* [CONSIGNE A] Dans la présentation du roman sur quatre générations de femmes noires, quel anniversaire Suzette fête-t-elle le matin où elle pisse sur les rosiers ?
* [CONSIGNE B] Reprenez la présentation du roman sur quatre générations de femmes noires après sa dernière phrase et poursuivez-la.

* [SECTION TEXTE]

....

Résumé :
« « Le matin de son neuvième anniversaire, le lendemain du jour où Madame la gifla, Suzette pissa sur les rosiers. La cloche de la plantation n’avait pas encore sonné quand elle se réveilla en sursaut, tendit l’oreille pour écouter la respiration insouciante de Mam’zelle qui dormait au-dessus d’elle dans le lit à baldaquin, guetta d’éventuels mouvements ailleurs dans la maison endormie et, sans bruit, se leva de sa paillasse posée à même le sol. »
Un premier acte de rébellion pour cette jeune esclave qui a grandi à l’ombre de la grande maison, tiraillée entre sa famille, là-bas dans le quartier des esclaves, et son amitié avec la fille des maîtres. Pourtant, la route vers l’émancipation est encore longue…
De mère en fille, quatre générations de femmes noires utiliseront les seules armes dont elles disposent : patience, endurance, ruse et séduction pour survivre aux heures les plus sombres de l’histoire américaine et élever leurs enfants dans la promesse et l’espoir de la liberté.
INSPIRÉ DE L’HISTOIRE FAMILIALE DE L’AUTEURE, LE PARCOURS INOUBLIABLE DE QUATRE GÉNÉRATIONS DE FEMMES NOIRES AMÉRICAINES, DE L’ESCLAVAGE À LA LIBERTÉ. »
Coup de Cœur :
Tout d’abord, un grand merci aux Editions Charleston pour leur confiance et leur générosité, grâce à une sélection rigoureuse de textes français et étrangers, je découvre régulièrement des histoires engagées sur la place de la femme, et des êtres humains en général, dans le monde !

....

* [SEGMENT DE DONNÉES]
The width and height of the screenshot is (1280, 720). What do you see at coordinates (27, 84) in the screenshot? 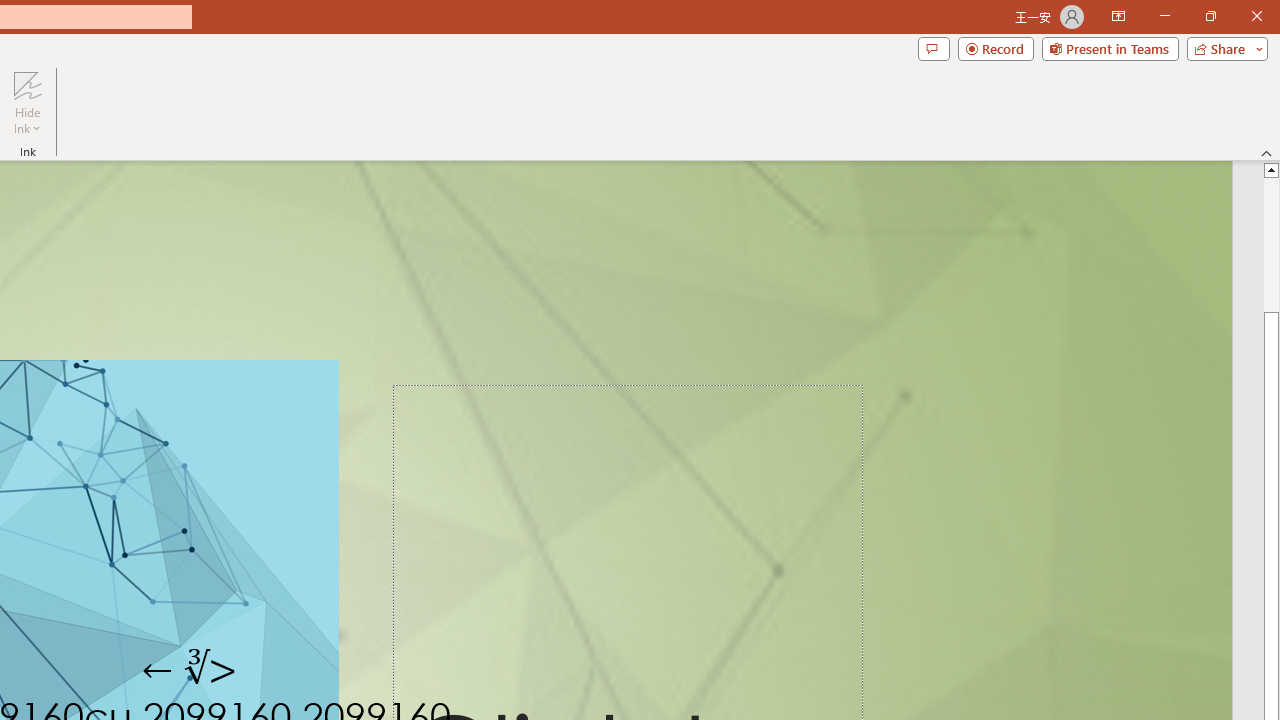
I see `'Hide Ink'` at bounding box center [27, 84].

....

* [BONNE RÉPONSE A] Son neuvième anniversaire.

* [BONNE RÉPONSE B]
Dans le prologue, l’autrice raconte comment son arrière-grand-mère Emily, appelé affectueusement « Grand-mère ‘Tite », avait marqué durablement sa famille : tous avait énormément d’admiration et de respect pour elle. C’était une femme élégante, une éternelle énigme, qu’elle a un jour décidé de comprendre. En remontant le fil de ses origines, en s’intéressant à Philomène, la mère d’Emily, et elle a découvert qu’elle-même, était née de Suzette, esclave dans une plantation de taille appartenant à des français, des créoles, la famille Derbanne, sur la Cane River.
Au final, ce roman est une fiction inspirée par des années de recherches sur sa famille et les faits historiques. Elle a mixé des documents officiels (pas toujours très précis), des sources privées et publiques, et un court document familial ayant traversé le temps.
Dans un récit de près de 500 pages, Lalita Tademy retrace l’histoire de quatre générations de femmes de sa lignée familiale, des esclaves qui se sont battues pour leur dignité, leur sang, leur famille. N’ayant aucun droit, elles ont utilisé les maigres armes qu’elles avaient entre leurs mains pour se défendre : le courage, la ruse, la patience et leurs charmes. Chacune avait à cœur d’offrir le meilleur à leur famille, aux personnes chères à leur cœur.
Tout commence en 1837, avec Suzette, une gamine de 9 ans, esclave de l’enfant de la maison, Oreline, qui avait le même âge qu’elle. Comme la majorité des esclaves, sa place est définie par ses maîtres, et le moindre écart est puni. Elle a cependant la chance de vivre encore avec ses parents, Elisabeth, cuisinière, Gérasime cueilleur de coton et excellent joueur de violon qui était souvent loué pour des réceptions dans les plantations le long de la Cane River. Les esclaves de la plantation ne sont pas maltraités, ils sont considérés simplement comme des outils corvéables.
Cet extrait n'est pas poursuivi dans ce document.